_Written exercise_.
From the records below, pull out every line that contains the string "green". Matching is case-sensitive.

Records from a data collection
::::::::::

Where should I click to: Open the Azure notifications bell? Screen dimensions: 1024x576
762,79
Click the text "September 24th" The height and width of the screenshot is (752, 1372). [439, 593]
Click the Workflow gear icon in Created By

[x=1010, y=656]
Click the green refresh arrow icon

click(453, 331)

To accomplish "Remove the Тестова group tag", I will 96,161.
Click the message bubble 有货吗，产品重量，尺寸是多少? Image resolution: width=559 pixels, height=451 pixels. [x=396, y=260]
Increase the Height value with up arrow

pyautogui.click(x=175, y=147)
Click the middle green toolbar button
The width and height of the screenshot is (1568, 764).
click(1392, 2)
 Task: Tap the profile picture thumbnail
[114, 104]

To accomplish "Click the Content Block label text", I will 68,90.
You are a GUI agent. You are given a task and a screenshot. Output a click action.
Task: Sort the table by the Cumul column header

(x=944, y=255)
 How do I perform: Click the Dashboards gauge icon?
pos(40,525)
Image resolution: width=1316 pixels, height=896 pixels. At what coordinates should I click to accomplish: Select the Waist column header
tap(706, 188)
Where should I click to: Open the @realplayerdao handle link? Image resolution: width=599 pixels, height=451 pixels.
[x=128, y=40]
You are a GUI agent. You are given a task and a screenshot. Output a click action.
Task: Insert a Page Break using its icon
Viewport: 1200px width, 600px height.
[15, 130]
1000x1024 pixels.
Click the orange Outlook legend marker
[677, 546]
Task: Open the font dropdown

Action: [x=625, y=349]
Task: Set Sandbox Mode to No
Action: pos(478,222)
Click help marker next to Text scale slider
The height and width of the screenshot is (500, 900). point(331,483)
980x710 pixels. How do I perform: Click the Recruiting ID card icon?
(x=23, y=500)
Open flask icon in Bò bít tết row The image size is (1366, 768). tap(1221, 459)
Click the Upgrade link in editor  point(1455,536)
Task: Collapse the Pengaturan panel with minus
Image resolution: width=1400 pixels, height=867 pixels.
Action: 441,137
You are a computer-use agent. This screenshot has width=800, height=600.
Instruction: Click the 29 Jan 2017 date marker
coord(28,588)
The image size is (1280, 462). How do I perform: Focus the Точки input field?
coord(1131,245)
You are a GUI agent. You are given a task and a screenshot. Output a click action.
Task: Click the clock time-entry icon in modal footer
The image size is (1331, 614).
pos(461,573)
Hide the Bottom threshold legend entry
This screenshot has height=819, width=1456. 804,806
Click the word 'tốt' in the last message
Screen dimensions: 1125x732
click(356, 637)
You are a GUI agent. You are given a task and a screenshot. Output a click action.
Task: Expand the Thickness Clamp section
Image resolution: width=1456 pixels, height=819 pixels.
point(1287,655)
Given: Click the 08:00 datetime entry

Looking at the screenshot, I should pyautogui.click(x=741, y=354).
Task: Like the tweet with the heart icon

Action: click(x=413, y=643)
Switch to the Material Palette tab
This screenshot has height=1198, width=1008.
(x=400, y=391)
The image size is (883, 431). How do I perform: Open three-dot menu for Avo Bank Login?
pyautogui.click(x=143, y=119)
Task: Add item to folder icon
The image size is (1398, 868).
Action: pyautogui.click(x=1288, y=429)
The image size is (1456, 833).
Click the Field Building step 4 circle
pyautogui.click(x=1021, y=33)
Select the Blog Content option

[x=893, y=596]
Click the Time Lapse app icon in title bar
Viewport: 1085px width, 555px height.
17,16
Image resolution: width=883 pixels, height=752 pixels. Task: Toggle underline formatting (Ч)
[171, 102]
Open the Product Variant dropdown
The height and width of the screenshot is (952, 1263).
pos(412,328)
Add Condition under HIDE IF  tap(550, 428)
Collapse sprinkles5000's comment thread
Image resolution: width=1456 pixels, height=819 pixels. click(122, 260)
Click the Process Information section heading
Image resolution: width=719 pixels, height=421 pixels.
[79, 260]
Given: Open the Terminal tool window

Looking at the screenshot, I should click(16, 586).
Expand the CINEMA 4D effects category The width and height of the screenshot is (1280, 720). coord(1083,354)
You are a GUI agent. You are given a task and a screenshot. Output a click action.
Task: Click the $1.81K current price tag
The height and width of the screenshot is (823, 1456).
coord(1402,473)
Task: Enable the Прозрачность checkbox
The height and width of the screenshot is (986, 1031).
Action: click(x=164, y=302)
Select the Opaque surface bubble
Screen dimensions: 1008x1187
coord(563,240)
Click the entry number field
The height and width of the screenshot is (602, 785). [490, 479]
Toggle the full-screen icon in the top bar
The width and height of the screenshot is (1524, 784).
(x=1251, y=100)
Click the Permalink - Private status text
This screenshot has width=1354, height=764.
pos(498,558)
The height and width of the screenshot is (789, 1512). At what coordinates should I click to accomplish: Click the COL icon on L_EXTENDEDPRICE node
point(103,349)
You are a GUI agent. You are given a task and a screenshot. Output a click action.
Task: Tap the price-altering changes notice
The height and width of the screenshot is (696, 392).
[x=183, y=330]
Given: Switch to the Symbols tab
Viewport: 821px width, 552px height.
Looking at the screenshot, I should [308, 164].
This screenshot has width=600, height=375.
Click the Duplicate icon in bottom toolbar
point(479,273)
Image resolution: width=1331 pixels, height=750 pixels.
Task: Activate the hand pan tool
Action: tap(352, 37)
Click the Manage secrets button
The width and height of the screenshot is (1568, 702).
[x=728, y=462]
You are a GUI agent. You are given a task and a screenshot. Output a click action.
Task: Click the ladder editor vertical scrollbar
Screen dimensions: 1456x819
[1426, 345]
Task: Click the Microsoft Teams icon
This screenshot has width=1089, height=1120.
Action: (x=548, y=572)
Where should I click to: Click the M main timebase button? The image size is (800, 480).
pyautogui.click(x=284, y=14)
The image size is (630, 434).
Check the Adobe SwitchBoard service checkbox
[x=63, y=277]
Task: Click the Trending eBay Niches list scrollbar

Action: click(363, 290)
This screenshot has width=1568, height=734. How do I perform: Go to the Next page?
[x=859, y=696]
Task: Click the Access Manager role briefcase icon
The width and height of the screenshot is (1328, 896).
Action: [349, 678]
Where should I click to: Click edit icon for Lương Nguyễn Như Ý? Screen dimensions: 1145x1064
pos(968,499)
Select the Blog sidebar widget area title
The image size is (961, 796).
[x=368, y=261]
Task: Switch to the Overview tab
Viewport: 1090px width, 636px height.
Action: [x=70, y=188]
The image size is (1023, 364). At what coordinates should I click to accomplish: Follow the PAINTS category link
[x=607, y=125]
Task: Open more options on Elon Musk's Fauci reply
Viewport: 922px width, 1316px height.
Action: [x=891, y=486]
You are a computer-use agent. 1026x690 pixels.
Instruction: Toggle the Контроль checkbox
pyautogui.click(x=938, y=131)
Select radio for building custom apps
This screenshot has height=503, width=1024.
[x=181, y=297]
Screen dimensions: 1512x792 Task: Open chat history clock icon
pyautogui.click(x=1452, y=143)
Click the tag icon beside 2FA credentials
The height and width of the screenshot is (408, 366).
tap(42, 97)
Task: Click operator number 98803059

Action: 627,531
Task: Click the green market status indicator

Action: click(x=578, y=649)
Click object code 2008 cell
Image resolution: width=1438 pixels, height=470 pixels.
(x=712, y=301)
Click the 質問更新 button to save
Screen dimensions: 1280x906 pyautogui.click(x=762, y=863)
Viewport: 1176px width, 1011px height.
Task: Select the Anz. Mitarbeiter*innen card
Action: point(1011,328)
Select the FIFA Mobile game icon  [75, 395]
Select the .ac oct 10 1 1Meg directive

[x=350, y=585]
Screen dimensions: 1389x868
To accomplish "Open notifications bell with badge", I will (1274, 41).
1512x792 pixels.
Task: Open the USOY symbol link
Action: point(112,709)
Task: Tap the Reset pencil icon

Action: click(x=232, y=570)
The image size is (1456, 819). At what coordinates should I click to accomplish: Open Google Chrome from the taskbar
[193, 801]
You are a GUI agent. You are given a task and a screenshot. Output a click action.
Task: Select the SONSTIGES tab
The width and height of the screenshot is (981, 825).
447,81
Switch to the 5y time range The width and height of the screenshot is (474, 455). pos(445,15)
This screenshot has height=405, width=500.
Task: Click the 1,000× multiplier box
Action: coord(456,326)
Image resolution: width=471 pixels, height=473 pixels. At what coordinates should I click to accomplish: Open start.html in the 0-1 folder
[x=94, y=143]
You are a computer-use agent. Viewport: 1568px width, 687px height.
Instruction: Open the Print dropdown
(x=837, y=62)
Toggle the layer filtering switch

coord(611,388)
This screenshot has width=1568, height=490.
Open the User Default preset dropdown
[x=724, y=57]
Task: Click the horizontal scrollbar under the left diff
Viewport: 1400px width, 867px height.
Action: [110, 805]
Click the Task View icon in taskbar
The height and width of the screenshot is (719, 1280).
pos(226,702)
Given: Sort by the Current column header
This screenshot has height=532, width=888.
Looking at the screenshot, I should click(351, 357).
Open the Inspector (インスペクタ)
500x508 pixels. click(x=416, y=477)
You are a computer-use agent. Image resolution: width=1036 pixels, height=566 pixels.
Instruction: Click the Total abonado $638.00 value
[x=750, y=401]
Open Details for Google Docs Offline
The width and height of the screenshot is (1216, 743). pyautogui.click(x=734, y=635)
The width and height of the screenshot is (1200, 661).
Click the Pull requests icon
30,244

::::::::::

_Result of this exercise_.
Click the green refresh arrow icon
Click the middle green toolbar button
Task: Click the green market status indicator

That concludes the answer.